### Exercise text:
Local biologist says genetically engineered salmon is safe - WDAM-TV 7-News, Weather, Sports-Hattiesburg, MS

Local biologist says genetically engineered salmon is safe

By Karrie Leggett

HATTIESBURG, MS (WDAM) - Scientists in Canada are turning tiny salmon eggs into fish that can grow twice as fast as normal.

According to reports, scientists will be injecting certain fish with a growth hormone, but Southern Miss Biologist Mohamed Elasri says it is not the kind of growth hormone you may think.

"As far as the final product, it really isn't any different from the normal salmon," said Elasri. 

It is not any different because scientists are simply manipulating the genetic growth hormone salmon already have and making them produce it naturally year around, he said.

"The normal salmon produces the growth hormone only in the warm weather or warm waters," he added. "Then, it shuts it down. It does not produce it when the water is cold, and the reason for that is usually when the water is cold they don't have as much food so there is no need to grow."

But with scientists feeding them everyday in conditions that make the salmon produce its natural growth hormone, you get salmon that reach maturity in 16 to 18 months rather than the normal 30 months.

### What you have to do:
Pick up the news article on genetically engineered salmon after its final sentence and keep writing it. The material on this page has no connection to the salmon article.

### Supplied records:
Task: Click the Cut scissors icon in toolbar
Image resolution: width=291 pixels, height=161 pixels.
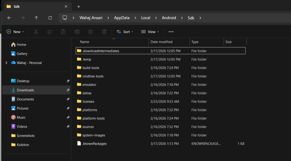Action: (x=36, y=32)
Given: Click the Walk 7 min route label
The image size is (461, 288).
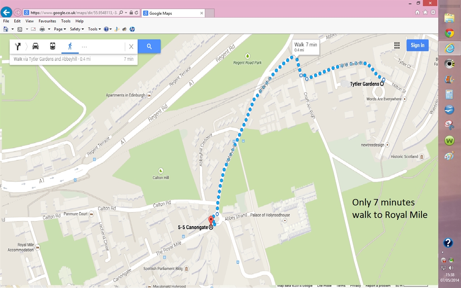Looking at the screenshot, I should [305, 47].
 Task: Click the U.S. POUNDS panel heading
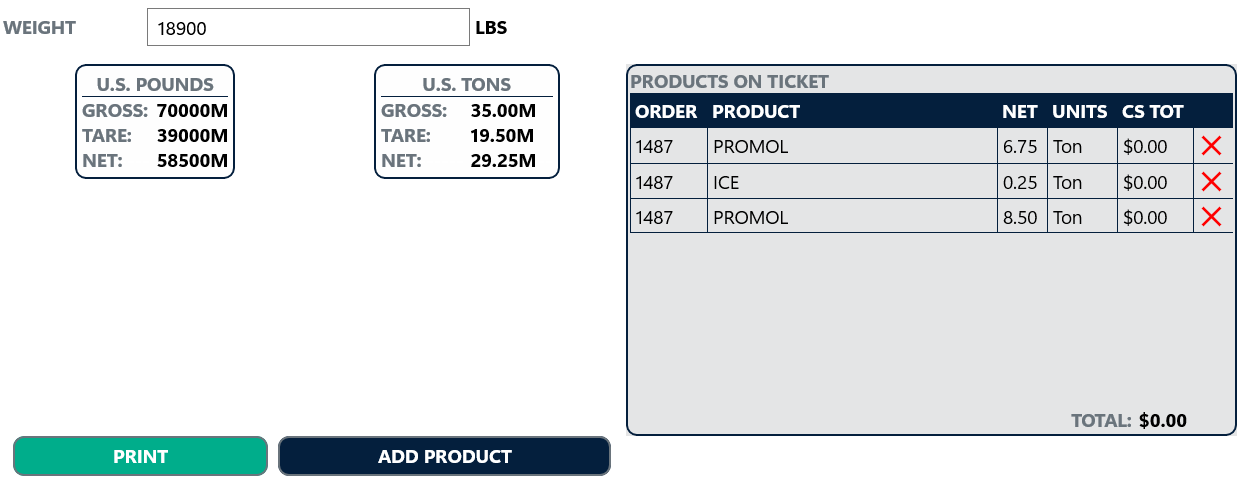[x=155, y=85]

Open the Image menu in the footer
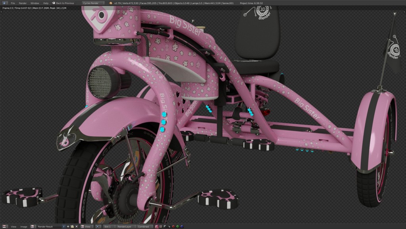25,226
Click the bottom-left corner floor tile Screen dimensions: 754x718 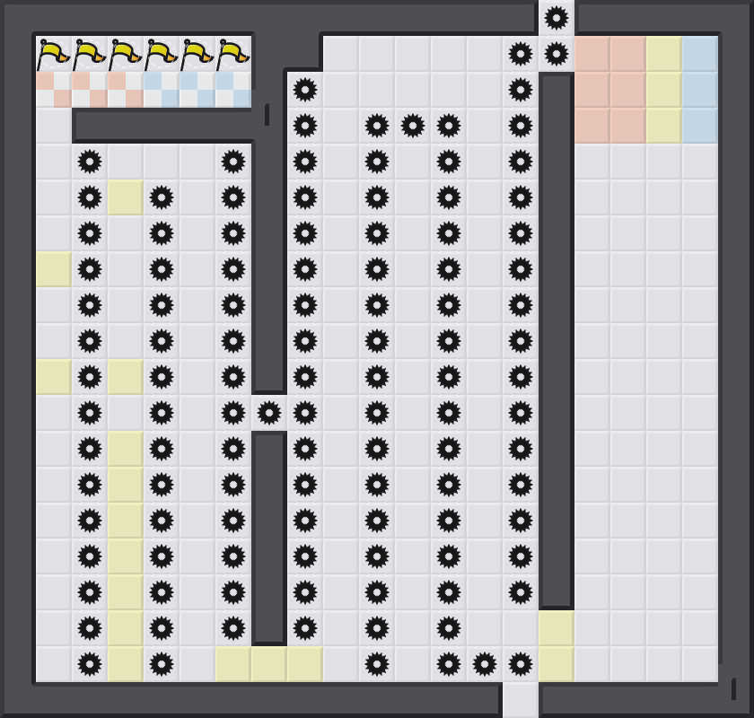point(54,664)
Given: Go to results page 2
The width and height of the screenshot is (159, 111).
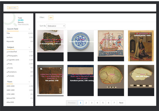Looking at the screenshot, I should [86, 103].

### Answer section:
"This is really nothing new," said Elasri. "For thousands of years since we have had farming we have used selective breeding to basically generate animals that grow faster, grow bigger so that they have a higher yield."

According to Elasri the processed food we consume daily presents more of a concern.

"The food that is produced contains chemicals and antibiotics and things that I think in the long run is probably not ideal. Relatively speaking this modified salmon is probably less problematic than food that we've been eating all the time," said Elasri.

Professor Elasri says he believes the salmon is safe to eat and presents no environmental problems. If the FDA give the go-ahead, the salmon could be on your dinner plate within one to two years.